Topera raised $2.75 million in its seed funding round in 2012. A few months later, the company received an additional $3.77 million in partial close funding. In May 2013, the company closed on $25 million in a C series of funding led by New Enterprise Associates.

==Products==
Topera developed a 3D mapping tool to assist physicians in identifying the electrical source of complex cardiac arrhythmias. The FIRMap catheter, used with the RhythmView workstation, received CE clearance and FDA clearance in 2013. The tip of the catheter has a spherical wire basket that has 64 evenly placed electrodes over the 8 splines that make up the basket. The basket expands, capturing the contours of the heart chambers and creating a panoramic map of the electrical heart activity. This information is sent to the workstation and creates a near real-time 3D reconstruction of the heart and its electrophysiological activity. The data from the workstation is used to help diagnose the source of atrial fibrillation, atrial flutter, and atrial tachycardia and ventricular tachycardia.

Prior to the company's FIRMap catheter being commercially available, the workstation was compatible with other multi-polar mapping catheters.

The Focal Impulse and Rotor Modulation procedure decreases procedure times and reduces re-ablation rates by targeting the source of arrhythmia.

==Clinical trials==

Narayan and six other independent clinical investigators performed clinical trials that followed post-ablation procedure patients for a year. Published as a comprehensive study in August 2012, the trials showed that 88 percent of the patients in the trial who received the FIRM (Focal Impulse and Rotor Modulation) procedure had a successful termination or slowing of their atrial fibrillation. Long-term success was achieved in 82 percent of patients with a single FIRM procedure.

Ten centers reported that Topera's FIRM mapping system identifies patient specific sources of atrial fibrillation (rotors), and that ablation of the rotors improves treatment success with a single procedure.

A second, broader clinical study at ten centers independently confirmed the findings of the first study with a success rate of 80.5% where FIRM was used.

The first and second set of trials reported success after the patients were followed for one year.
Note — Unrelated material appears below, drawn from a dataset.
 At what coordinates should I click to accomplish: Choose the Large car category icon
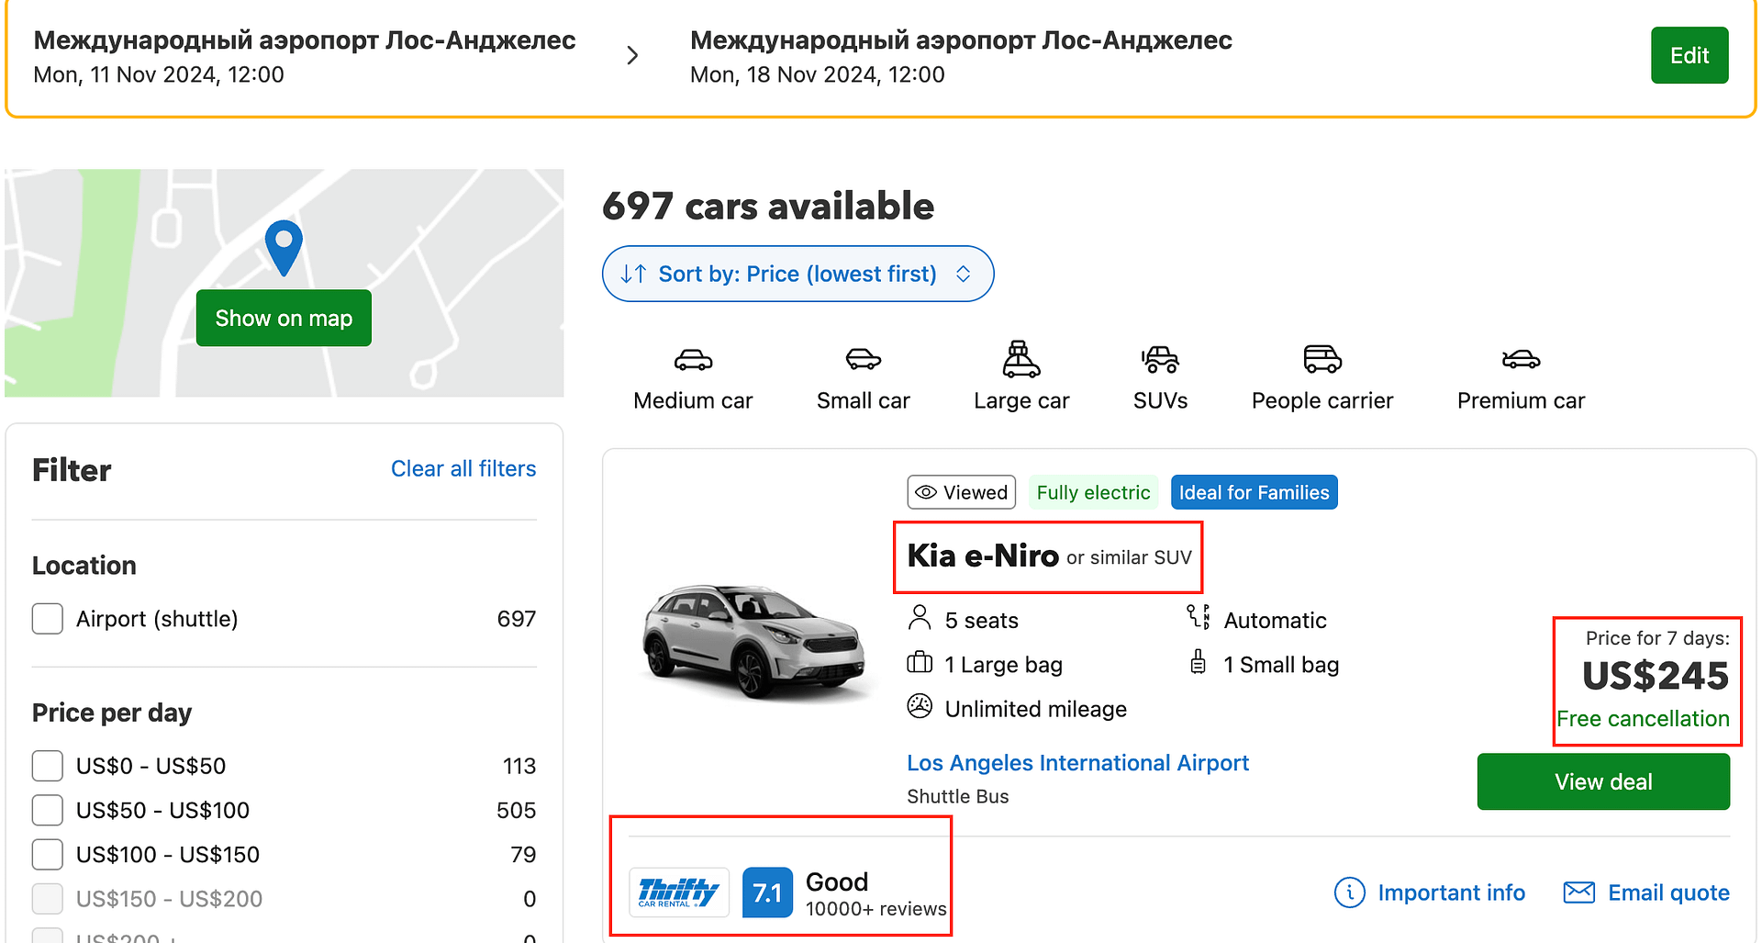(1020, 360)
At the beginning of 2014, three-year results showed a success rate of 78% compared to the traditional PVI success rate of 39%.

Other published studies have shown that rotors are located in both atria of the heart and in locations that are not targeted and ablated in traditional procedures. Eliminating rotors increases success rates, even in patients with whom traditional techniques are less successful because of pre-existing conditions such as persistent atrial fibrillation, obstructive sleep apnea, metabolic syndrome, or body mass index.

Published studies reporting success rates with Topera's FIRM-guided ablations are based on single procedure results, while other published reports reflect the outcome of multiple ablation procedures. For this reason, it is difficult to compare relative success rates. One study reported success rates after a single, as well as those after multiple, procedures. The cumulative long-term success after a mean of 2 procedures was 63% while long-term success after single-procedure was only 29%.